Dalam kesempatan itu, Wali Kota Kendari menyampaikan apresiasi kepada pimpinan dan anggota DPRD atas kerja sama yang terjalin selama ini dalam mengawal pembangunan daerah. Ia menegaskan bahwa sinergi antara eksekutif dan legislatif merupakan kunci utama tata kelola pemerintahan yang transparan dan berpihak pada kesejahteraan masyarakat.
“Penyusunan perubahan APBD ini adalah amanat regulasi, sekaligus bentuk penyesuaian terhadap dinamika pembangunan, kondisi fiskal, serta kebutuhan prioritas yang berkembang,” ungkapnya.
Fokus Perubahan APBD 2025
Menurut Wali Kota, perubahan APBD 2025 tetap diarahkan pada percepatan pembangunan infrastruktur publik, pengendalian inflasi, penurunan angka pengangguran dan kemiskinan ekstrem, pengembangan investasi, peningkatan kebersihan lingkungan, serta penyelesaian kewajiban kepada pihak ketiga.
Sejumlah penyesuaian yang dilakukan mencakup:
1. Pendapatan Daerah – Target pendapatan daerah setelah perubahan ditetapkan sebesar Rp1,691 triliun, naik 1,79 persen dari target sebelumnya Rp1,661 triliun.
2. Belanja Daerah – Alokasi belanja justru mengalami penurunan tipis 0,04 persen, dari Rp1,653 triliun menjadi Rp1,652 triliun.
3. Pembiayaan Daerah – Penerimaan pembiayaan turun signifikan hingga 58,87 persen, dari Rp51,7 miliar menjadi Rp21,2 miliar.

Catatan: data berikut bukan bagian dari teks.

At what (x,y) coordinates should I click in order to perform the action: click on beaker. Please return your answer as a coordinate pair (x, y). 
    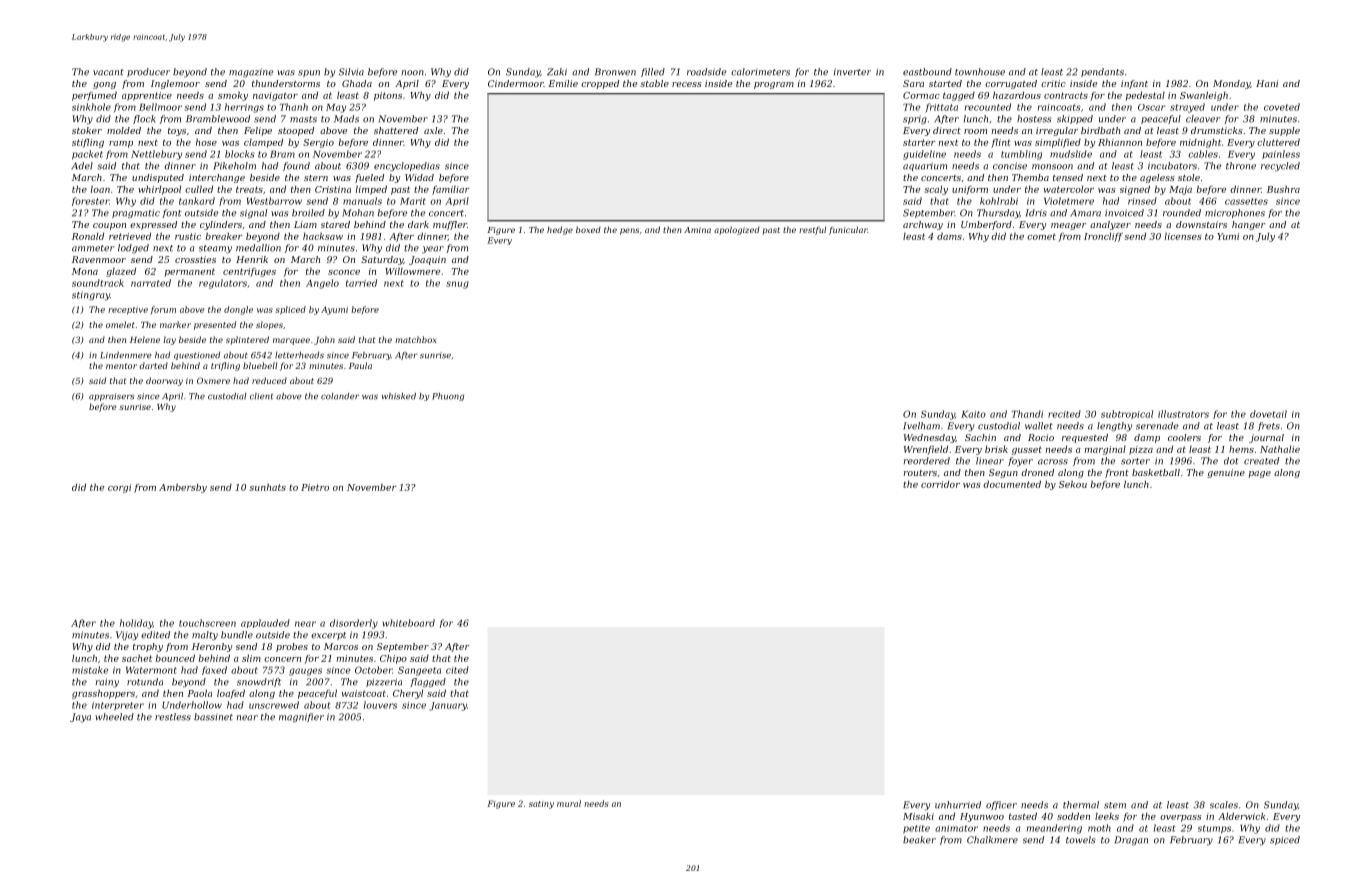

Sementara itu, pengeluaran pembiayaan tetap Rp59,6 miliar.
Arah Kebijakan
Wali Kota menegaskan, perubahan APBD ini bukan sekadar angka, melainkan instrumen strategis untuk mewujudkan pembangunan berkelanjutan.
“Marilah kita bergandengan tangan membangun Kendari, agar perubahan anggaran ini memberi manfaat nyata bagi masyarakat dan membawa kota kita menuju kemajuan,” tegasnya.
Rapat paripurna turut dihadiri Ketua DPRD Kota Kendari beserta jajaran, Wakil Wali Kota Kendari, para kepala OPD lingkup Pemkot Kendari, camat, staf ahli, akademisi, mahasiswa, serta insan pers.